Tuesday, February 9, 2021

How God says, "I Love You"

 As I mentioned in my last blog, there is a severe difference between how our world defines love and how the Scriptures define love.  And so I thought that this concept of love was worthy of a second look to consider how God shows His love for us.

"But God demonstrated His own love for us, in that while we were yet sinner, Christ died for us."  Romans 5:8 (NASB)

There are a few things in this verse that I would note about love.  The first is that love is and can be one directional.  God loved something that did not love Him back.  In fact, the Scriptures indicate that this is a necessity - we love Him BECAUSE He loved us.  This kind of love is hard to apply - it is a supernatural love, but it is a love that we should aim for - to love others without expectation of love returned.  

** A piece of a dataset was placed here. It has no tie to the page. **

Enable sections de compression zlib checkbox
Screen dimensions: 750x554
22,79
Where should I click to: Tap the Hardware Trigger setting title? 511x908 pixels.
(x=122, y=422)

Secondly, love must be demonstrated.  It is no good to "love" someone and not actually show this love.  God demonstrated His love and so must we.

Thirdly, biblical love is sacrificial love.  A love that gives itself for another.  Our love must mimic this love.  I must sacrifice for my wife, for my family, for my church.  Love is by our own nature selfish, but this is not true love.  Biblical love is unselfish and kind and ultimately sacrificial.

I think it is important to look at what the Bible says about love and pattern our love after what God says and does!

Tuesday, January 19, 2021

Love - the most misunderstood word in the English language?

 Valentine's Day is coming for those of you who celebrate those kinds of things.  Around February 14th each year, people celebrate their love for each other.  However this seems odd given that we have a divorce rate that some estimate to be around 40 - 50 percent.  The way that this is calculated is sometimes off, but think about this - which is more common - a 40 or 50th anniversary celebration or a divorce proceeding?  This is a bit startling. 

I remember back when I was young working through the conceptions then of what love was.  Today we see a progression of that movement to redefine love.  Let me explain what I mean and let me start with a biblical definition of love.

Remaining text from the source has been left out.